Mientras moña el siglo XVIII los Estados Unidos contaban ya con la. segunda
flota mercante del mundo, íntegramente formada con barcos construidos en
los astilleros nacionales, y las fábricas textiles y siderúrgicas estaban
en pleno y pujante crecimiento. Poco tiempo después nació la industria de
maquinarias: las fábricas no necesitaban comprar en el extranjero sus bienes
de capital. Los fervorosos puritanos del Mayflower habían echado, en las
campiñas de Nueva Inglaterra, las bases de una nación; sobre el litoral
de bahías profundas, a lo largo de los grandes estuarios, una burguesía
industrial había prosperado sin detenerse. El tráfico comercial con las
Antillas, que incluía la venta de esclavos africanos, desempeñó, como hemos
visto en otro capítulo, una función capital en este sentido, pero la hazaña
norteamericana no tendría explicación si no hubiera sido animada, desde
el principio, por el más ardiente de los nacionalismos. George Washington
lo había aconsejado en su mensaje de adiós: los Estados Unidos debían seguir
una ruta solitaria. Emerson proclamaba en 1837: «Hemos escuchado durante
demasiado tiempo a las música refinadas de Europa. Nosotros marcharemos
sobre nuestros propios pies, trabajaremos con nuestras propias manos, hablaremos
según nuestras propias convicciones».
Los fondos públicos ampliaban las dimensiones del mercado interno. El Estado
tendía caminos y vías férreas, construía puentes y canales . A mediados
de siglo, el estado de Pennsylvania participaba en la gestión de más de
ciento cincuenta empresas de economía mixta, además de administrar los cien
millones de dólares invertidos en las empresas públicas. Las operaciones
militares de conquista, que arrebataron a México más de la mitad de su superficie,
también contribuyeron en gran medida al progreso del país. El Estado no
participaba del desarrollo solamente a través de las inversiones de capital
y los gastos militares orientados a la expansión; en el norte, había empezado
a aplicar, además, un celoso proteccionismo aduanero. Los terratenientes
del sur eran, al contrario, librecambistas. La producción de algodón se
duplicaba cada diez años, y si bien proporcionaba grandes ingresos comerciales
a la nación entera y alimentaba los telares modernos de Massachusetts, dependía
sobre todo de los mercados europeos. La aristocracia sureña estaba vinculada
en primer término al mercado mundial, al estilo latinoamericano; del trabajo
de sus esclavos provenía el ochenta por ciento del algodón que usaban las
hilanderías europeas. Cuando el norte sumó la abolición de la esclavitud
al proteccionismo industrial, la contradicción hizo eclosión en la guerra.

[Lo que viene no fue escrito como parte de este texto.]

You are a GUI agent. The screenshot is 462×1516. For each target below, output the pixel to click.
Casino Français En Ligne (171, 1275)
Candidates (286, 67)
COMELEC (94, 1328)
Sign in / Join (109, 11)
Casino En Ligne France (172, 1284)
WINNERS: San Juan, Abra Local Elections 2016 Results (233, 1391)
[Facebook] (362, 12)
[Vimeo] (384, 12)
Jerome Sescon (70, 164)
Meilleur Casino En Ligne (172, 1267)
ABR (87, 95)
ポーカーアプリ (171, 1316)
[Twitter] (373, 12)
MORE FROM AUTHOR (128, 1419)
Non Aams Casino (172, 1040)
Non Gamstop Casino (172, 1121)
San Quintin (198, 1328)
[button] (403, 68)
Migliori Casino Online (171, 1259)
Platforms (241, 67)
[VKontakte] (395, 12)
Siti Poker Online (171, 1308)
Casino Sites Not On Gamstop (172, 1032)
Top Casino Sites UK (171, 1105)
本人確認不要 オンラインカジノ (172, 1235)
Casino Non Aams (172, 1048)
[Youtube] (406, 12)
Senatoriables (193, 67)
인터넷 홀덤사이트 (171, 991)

El norte y el sur enfrentaban dos mundos en verdad opuestos, dos tiempos
históricos diferentes, dos antagónicas concepciones del destino nacional.
El siglo XX ganó esta guerra al siglo XIX:
Que todo hombre libre cante...
El viejo Rey Algodón está muerto y enterrado,
clamaba un poeta del ejército victorioso. A partir de la derrota del general
Lee, adquirieron un valor sagrado los aranceles aduaneros, que se habían
elevado durante el conflicto como un medio para conseguir recursos y quedaron
en pie para proteger a la industria vencedora. En 1890, el Congreso votó
la llamada tarifa McKinley, ultra proteccionista, y la ley Dingley elevó
nuevamente los derechos de aduana en 1897. Poco después, los países desarrollados
de Europa se vieron a su vez obligados a tender barreras aduaneras ante
la irrupción de las manufacturas norteamericanas peligrosamente competitivas.
La palabra trust había sido pronunciada por primera vez en 1882; el petróleo,
el acero, los alimentos, los ferrocarriles y el tabaco estaban en manos
de los monopolios, que avanzaban con botas de siete leguas .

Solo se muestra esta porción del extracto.